### EXTRAIT FOURNI
--

Autrement dit, concrètement, EDF va devoir acheter à prix fort sur le marché “au jour le jour” les 20 TeraWattheures de nucléaire qu’elle a déjà vendus sur ces marchés à terme, il y a plusieurs mois donc quand les prix étaient moins rémunérateurs qu’aujourd’hui.
Pour faire simple, cela reviendrait à acheter de l’électricité à 300 euros le MégaWattheures pour le revendre à 46,20 euros, soit six fois moins chère.
Voilà comment faire couler une entreprise dont l’endettement s’élève déjà à plus de 40 milliards de dollars et que le contribuable devra rembourser.
3. L’illusion de la “privatisation”, de la “libéralisation” ou de la “mise en concurrence”
En fait, le fonctionnement de l’ARENH et de la supposée “libéralisation” du marché de l’électricité, c’est un petit peu comme s’il y avait un boulanger appelé EDF qui produit du pain et le vend également à sa clientèle et une multitude de supermarchés se fournissent chez plusieurs artisans dont notre boulanger EDF.
Ces différents supermarchés ont donc la possibilité de se fournir chez le boulanger EDF ou d’autres en fonction de celui qui propose les tarifs les plus intéressants qui jouent donc le rôle de grossistes.
Tant que tout va bien, les supermarchés se fournissent chez des boulangers autre qu’EDF. Sauf qu’au moment où le prix des matières premières explosent, l’ensemble des boulangers doivent faire monter le prix de leur baguettes pour compenser la hausse de leurs coûts, sauf le boulanger EDF qui avait opté pour des ingrédients plus intéressants.
Et donc forcément, tous les clients qui allaient au supermarché pour acheter du pain retournent chez le boulanger EDF qui propose des baguettes moins chères.
Désormais, sous couvert d’un manque de concurrence, l’État intervient et impose au boulanger EDF de brader ses baguettes de pain et de les vendre à un prix que l’État lui-même fixe pour que les supermarchés puissent se fournir et revendre moins cher le pain du boulanger EDF.
On peut donc faire un parallèle avec les entreprises zombies de ma dernière vidéo où en réalité, EDF qui ne l’est évidemment pas est en train de le devenir à cause de notre État zombie qui lui, ne vise évidemment que le court-termisme et les prochaines élections.

--

[Exemples de repérage à l'écran]
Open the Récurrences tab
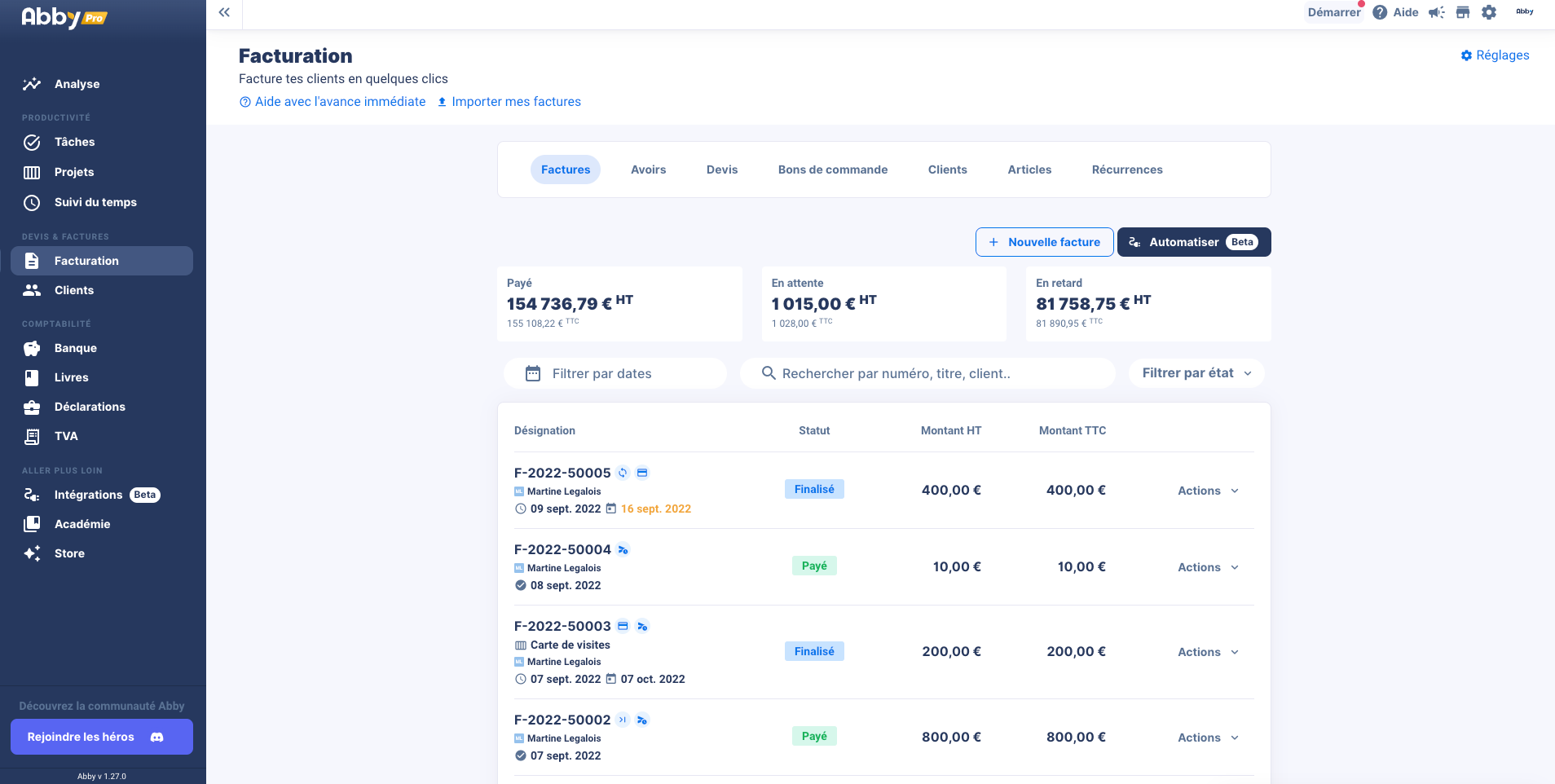Screen dimensions: 1555x784 (1127, 169)
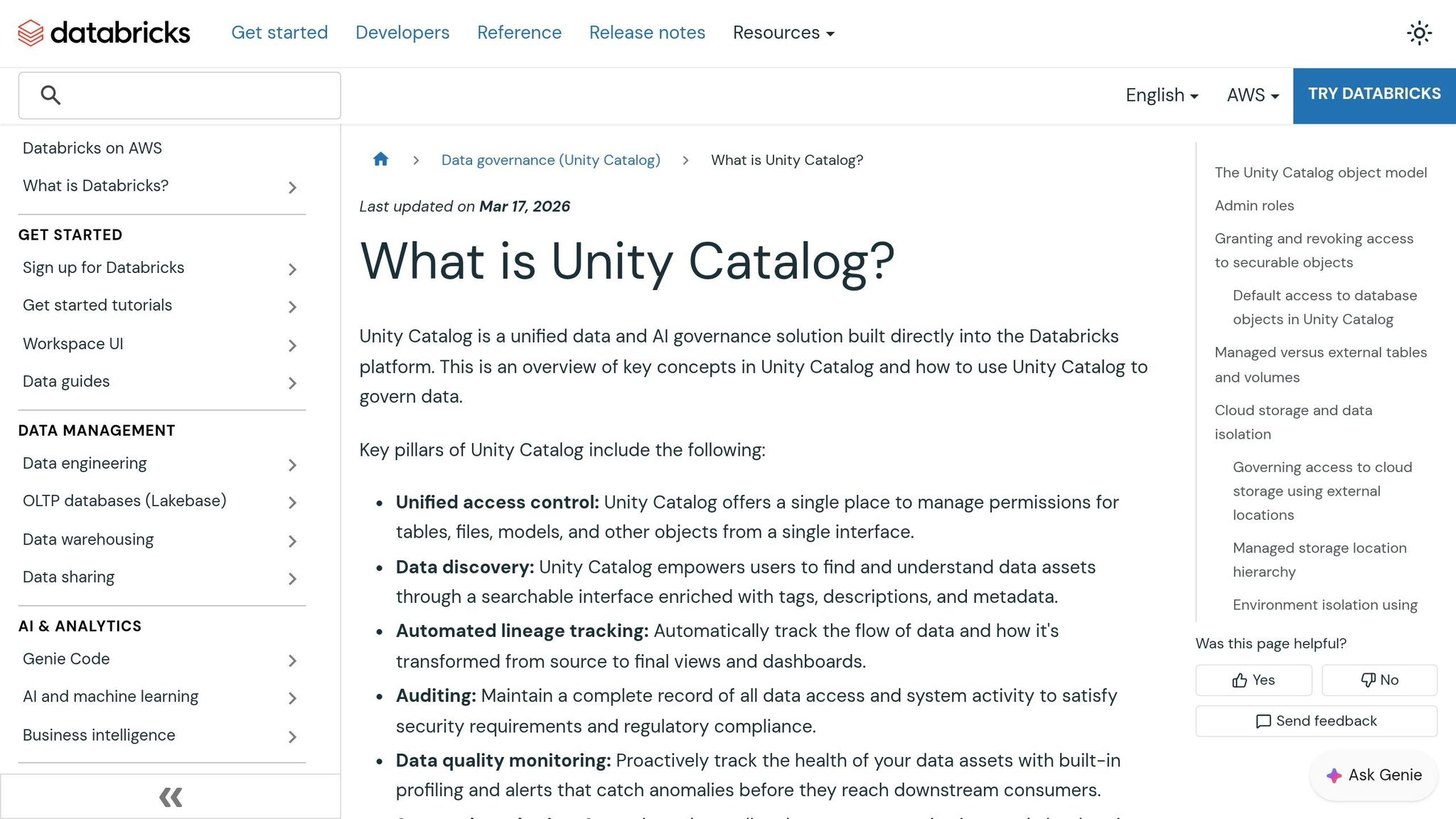Click the TRY DATABRICKS button
1456x819 pixels.
tap(1374, 94)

--

### À FAIRE
a) Résumez l'extrait sur EDF en deux phrases.
b) Recopiez le passage de l'extrait sur EDF qui commence par « Voilà comment faire » et se termine par « rôle de grossistes. ».
La liste ne joue aucun rôle dans ce travail.

### RÉPONSES ATTENDUES
a) EDF doit racheter au prix fort, sur le marché au jour le jour, l'électricité nucléaire qu'elle avait déjà vendue à terme moins cher, ce qui revient à acheter cher pour revendre bon marché et peut faire couler une entreprise déjà lourdement endettée. L'auteur compare le fonctionnement de l'ARENH à un boulanger EDF que l'État oblige à brader son pain au profit des supermarchés, et juge qu'EDF devient une entreprise zombie à cause d'un État qui ne vise que le court terme et les prochaines élections.

b)
Voilà comment faire couler une entreprise dont l’endettement s’élève déjà à plus de 40 milliards de dollars et que le contribuable devra rembourser.
3. L’illusion de la “privatisation”, de la “libéralisation” ou de la “mise en concurrence”
En fait, le fonctionnement de l’ARENH et de la supposée “libéralisation” du marché de l’électricité, c’est un petit peu comme s’il y avait un boulanger appelé EDF qui produit du pain et le vend également à sa clientèle et une multitude de supermarchés se fournissent chez plusieurs artisans dont notre boulanger EDF.
Ces différents supermarchés ont donc la possibilité de se fournir chez le boulanger EDF ou d’autres en fonction de celui qui propose les tarifs les plus intéressants qui jouent donc le rôle de grossistes.